I give Buster and pad and pen. I tell him to write what he wants to eat. He doesn’t know how to sound out grunts, so he writes Nothing. It’s spelled right.

I hate to send him to school like this, but he might learn a lesson from a hungry morning. Plus, he spelled Nothing right. It’s too early in the morning not to accept the victories these kids hand me.

This one’s all ready to go. Good work, Dad!

Portraits of the artist as a 1st grader

As of noon yesterday, the school year is officially over. Truth be told, we’ve been phoning it in for a couple weeks now. Even though this June has been cool and wet, the sun still stays up late, and that’s enough to make it feel like summer vacation.

Besides, with all the field trips and special events that end the year, it’s hard for anybody to concentrate on homework or any straggling, late-year tests. The birds in the trees say it’s summer, and who should know these things better than them?

The boys have spent the last week cleaning out their lockers and desks. Our house looks like a paper recycling plant with a year’s worth of schoolwork dumped from their backpacks in daily doses. Most of this rubble of their educations is going straight to the real recycling plant, but there are a few gems that merit saving.

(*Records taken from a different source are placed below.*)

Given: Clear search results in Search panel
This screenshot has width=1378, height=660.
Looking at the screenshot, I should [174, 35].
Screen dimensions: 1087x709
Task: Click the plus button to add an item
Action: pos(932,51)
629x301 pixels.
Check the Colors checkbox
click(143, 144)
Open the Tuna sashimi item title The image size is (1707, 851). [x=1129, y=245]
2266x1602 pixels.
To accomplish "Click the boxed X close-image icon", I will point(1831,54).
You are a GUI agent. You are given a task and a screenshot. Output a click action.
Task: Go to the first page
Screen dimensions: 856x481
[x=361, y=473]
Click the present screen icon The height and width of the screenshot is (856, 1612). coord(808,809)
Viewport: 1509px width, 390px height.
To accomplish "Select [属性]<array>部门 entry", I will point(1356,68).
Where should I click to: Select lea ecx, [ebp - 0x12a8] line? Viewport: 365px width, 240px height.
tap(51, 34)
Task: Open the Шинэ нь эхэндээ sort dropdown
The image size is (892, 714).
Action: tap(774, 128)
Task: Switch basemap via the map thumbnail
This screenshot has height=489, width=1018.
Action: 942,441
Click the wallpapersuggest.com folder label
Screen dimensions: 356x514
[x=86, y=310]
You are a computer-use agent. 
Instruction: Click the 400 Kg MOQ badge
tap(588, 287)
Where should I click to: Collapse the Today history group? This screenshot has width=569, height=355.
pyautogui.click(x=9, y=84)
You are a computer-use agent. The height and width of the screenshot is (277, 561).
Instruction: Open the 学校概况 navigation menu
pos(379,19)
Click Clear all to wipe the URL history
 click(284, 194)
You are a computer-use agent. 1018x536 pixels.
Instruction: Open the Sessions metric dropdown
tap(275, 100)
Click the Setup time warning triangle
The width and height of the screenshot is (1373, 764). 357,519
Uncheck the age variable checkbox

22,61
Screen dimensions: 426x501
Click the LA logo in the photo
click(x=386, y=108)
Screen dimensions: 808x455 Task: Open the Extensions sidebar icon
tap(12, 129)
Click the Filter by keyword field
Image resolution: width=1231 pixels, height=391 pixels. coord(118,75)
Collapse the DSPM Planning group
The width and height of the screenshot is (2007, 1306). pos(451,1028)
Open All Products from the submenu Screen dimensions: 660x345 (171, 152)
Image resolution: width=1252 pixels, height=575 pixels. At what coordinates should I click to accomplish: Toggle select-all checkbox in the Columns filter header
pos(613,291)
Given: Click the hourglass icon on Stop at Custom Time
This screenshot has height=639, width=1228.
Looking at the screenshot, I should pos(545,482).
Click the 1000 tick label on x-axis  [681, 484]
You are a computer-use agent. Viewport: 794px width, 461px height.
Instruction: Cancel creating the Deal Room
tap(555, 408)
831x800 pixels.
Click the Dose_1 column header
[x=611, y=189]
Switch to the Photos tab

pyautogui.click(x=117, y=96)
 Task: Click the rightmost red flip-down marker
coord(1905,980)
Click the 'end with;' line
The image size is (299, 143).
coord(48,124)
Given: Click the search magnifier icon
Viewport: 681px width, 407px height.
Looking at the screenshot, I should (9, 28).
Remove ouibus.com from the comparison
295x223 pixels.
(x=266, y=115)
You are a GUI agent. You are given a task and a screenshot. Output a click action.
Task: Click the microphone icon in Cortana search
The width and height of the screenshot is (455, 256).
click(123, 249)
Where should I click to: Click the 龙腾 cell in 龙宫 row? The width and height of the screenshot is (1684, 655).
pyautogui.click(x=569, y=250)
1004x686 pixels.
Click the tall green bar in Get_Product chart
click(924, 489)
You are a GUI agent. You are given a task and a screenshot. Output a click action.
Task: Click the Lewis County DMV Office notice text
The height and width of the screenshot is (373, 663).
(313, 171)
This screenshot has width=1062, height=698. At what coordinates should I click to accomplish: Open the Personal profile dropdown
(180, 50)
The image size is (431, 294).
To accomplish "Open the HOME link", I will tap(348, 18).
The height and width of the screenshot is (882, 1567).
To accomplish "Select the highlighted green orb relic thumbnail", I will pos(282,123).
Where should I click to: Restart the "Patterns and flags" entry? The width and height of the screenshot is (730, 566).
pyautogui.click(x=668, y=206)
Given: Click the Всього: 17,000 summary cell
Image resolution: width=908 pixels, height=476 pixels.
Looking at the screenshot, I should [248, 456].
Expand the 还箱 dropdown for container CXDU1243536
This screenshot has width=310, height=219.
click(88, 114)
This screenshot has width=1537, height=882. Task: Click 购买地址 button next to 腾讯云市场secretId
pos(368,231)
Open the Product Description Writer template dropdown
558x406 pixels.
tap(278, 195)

Big Brother is old enough to realize that if he throws it out at school, he doesn’t have to carry it home, so most of the reams of school-year detritus are supplied by Buster. In 1st grade, you dutifully bring it all home, hand it to your parents, and it becomes their problem what to do with it. Your problems are over until fall.

Of all the things Buster brought home in the final cleanout frenzy, this is my favorite.

Nothing quite captures the melancholy passage of time and turns it into a model prisoner like regular self-portraits from elementary school. Here are a few highlights:

He came into 1st grade with the maniacal smile of a comic book villain. He was also suffering from a lack of sleep, or maybe pink eye. The colored pencils had not been distributed yet, so it’s hard to tell.

By December he’d gotten his color back. A few months of solid rest made him bright-eyed, and even perhaps a little dilated. In preparation for a cold winter, he’d grown a nice pair of warm eyebrows.

Now, at year’s end, he looks like such a nice boy. He might be a little dizzy, but the end of a long year will do that to you. He’s been crowned and earned a star, which are both great confidence builders for a six-year-old. I struggled to figure out what “6 set” meant for a while before I realized it was his disordered spelling of “best”.  He is the best 1st grade graduate. I wasn’t expecting this, but I’m extremely proud to learn he earned that honor. I’m sorry to all the other 1st grade graduates that they did not win this award, but 2nd grade, and another chance, is right around the corner.

But for now, enjoy the summer, and maybe help Mom and Dad bundle up papers for a trip to the recycling center.